Catón

Espíritus. Y espiritistas

Armando Fuentes Aguirre

Espíritus. Y espiritistas

Temas clave / Periodismo

Periodismo

Octubre 29, 2018 23:09 hrs.
Periodismo Nacional › México Coahuila
Armando Fuentes Aguirre › guerrerohabla.com

7,935 vistas

Cuando he estado en París con amigos les he dicho:

-Los voy a llevar a un sitio que, estoy seguro, no conocen.

Algunos de esos amigos han estado seis, siete veces en la capital francesa, y sin embargo suele suceder que ninguno ha estado en el lugar que digo. Ese sitio que digo, hermoso y poco visitado, es el cementerio del Pére Lachaise.

Antes era un poco difícil llegar a él. Había que ir en taxi, o tomar el tren. Ahora el Metro te deja en la puerta misma del panteón. ¿Panteón? No lo parece. Es un hermoso bosque, un jardín bien cuidado. Ahí yacen los restos de grandes hombres y mujeres, desde Abelardo y Eloísa, infortunados amantes medievales, hasta Jim Morrison, ídolo del rock. También están ahí Chopin, Rossini y Meyerbeer, entre los músicos; Wilde y Daudet entre los escritores; y personajes tan disímiles como Sarah Bernhardt, la actriz, y Gay-Lussac, el químico.

Una de las tumbas más visitadas es la de Allan Kardec. A este señor se le considera padre del espiritismo, doctrina que para muchos es una religión, y para otros una doctrina científica. Madero, por ejemplo, fue espiritista. Por eso lo atacaron los católicos. Desde luego entre los creyentes del espiritismo se han infiltrado muchos charlatanes. El Padre Heredia, jesuita, dedicó su vida a desenmascarar a esos falsarios y a probar que eran truco las mesas que se movían, las espectrales luces que iluminaban las habitaciones, las voces de ultratumba que se oían... Dios haya premiado esa labor del sacerdote-detective.

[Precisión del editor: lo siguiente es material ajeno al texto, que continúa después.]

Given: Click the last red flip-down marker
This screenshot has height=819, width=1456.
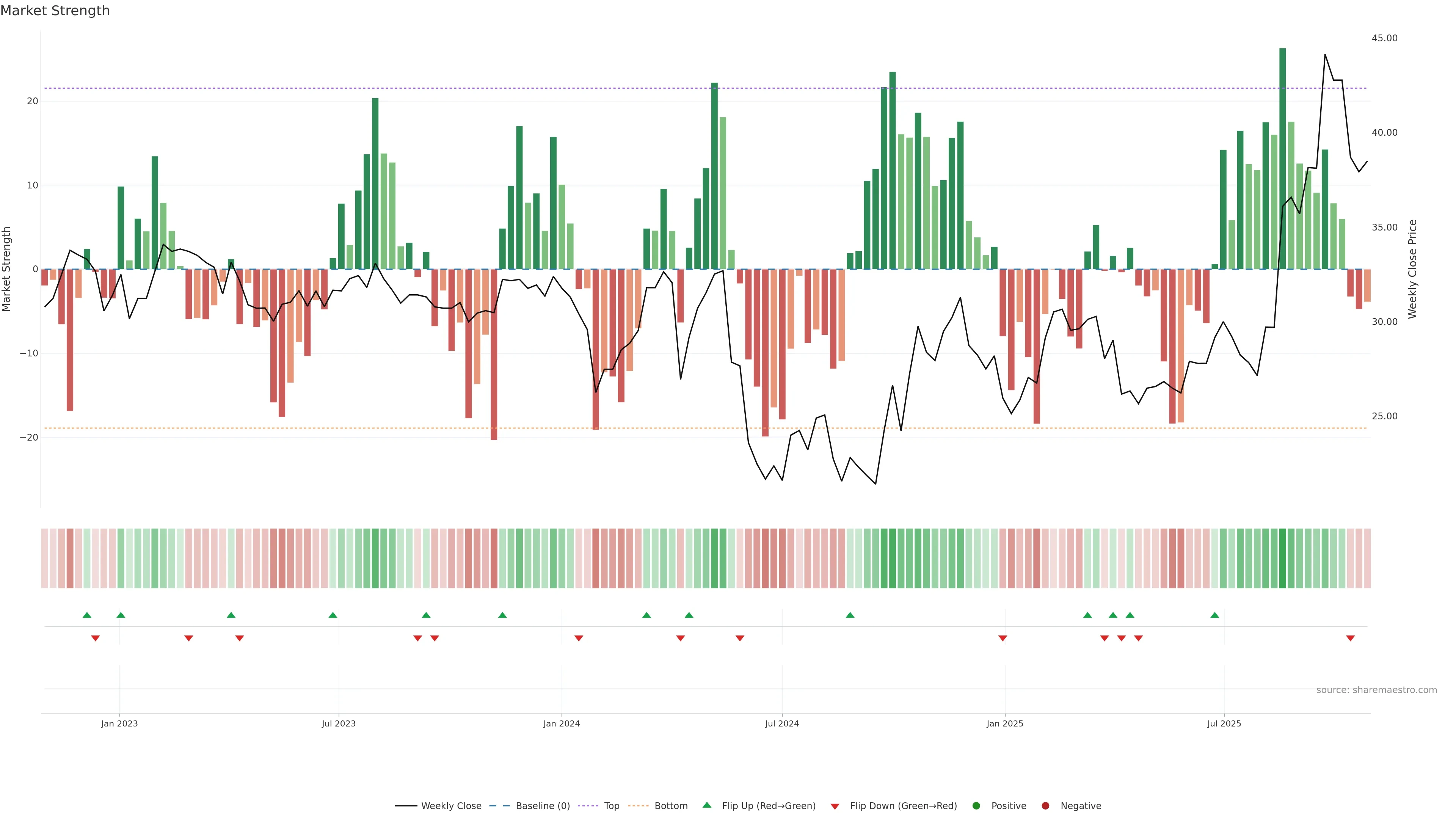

Yo, más crédulo que él, asumo la cautelosa posición de aquel a quien le preguntaban:

-¿Crees en Dios?

-Sí -respondía el individuo-. Por si las dudas.

Don Abundio el del Potrero dice:

-Yo no creo en las brujas. Pero de que existen, existen.

Shakespeare expresó a su manera esa misma prudente actitud cuando escribió: ’Hay más cosas en el cielo y en la tierra que las que jamás alcanzaron a soñar todas tus filosofías’.

De vez en cuando los periódicos publican cosas interesantes. La agencia France Press envió hace tiempo un despacho que algunos diarios publicaron como curiosidad, pero que a mi entender revestía la mayor importancia. Ya se sabe que en una Cámara de Diputados puede suceder cualquier cosa, hasta que los diputados trabajen. Pero lo que pasó en la de Brasilia supera todo cálculo. Es de saberse que en Brasil el espiritismo tiene un gran número de prosélitos. El espiritismo es considerado religión, como el catolicismo, el protestantismo y los demás numerosos -ismos. Por tal motivo en Brasilia se llevó a cabo una sesión especial de la Cámara para conmemorar el segundo centenario del nacimiento de Kardec.

Uno de los diputados estaba pronunciando el discurso oficial cuando de pronto cayó en trance. Entró en un profundo sueño, su voz cambió radicalmente y empezó a hablar en francés, lengua que no conocía. Las palabras que dijo fueron de agradecimiento. Los diputados, mudos -jamás lo habían estado-, consideraron que estaban oyendo la voz del padre del espiritismo, que desde el más allá les daba las más cumplidas gracias por el homenaje que le rendían.

Es cierto: hay cosas imposibles que sin embargo suceden.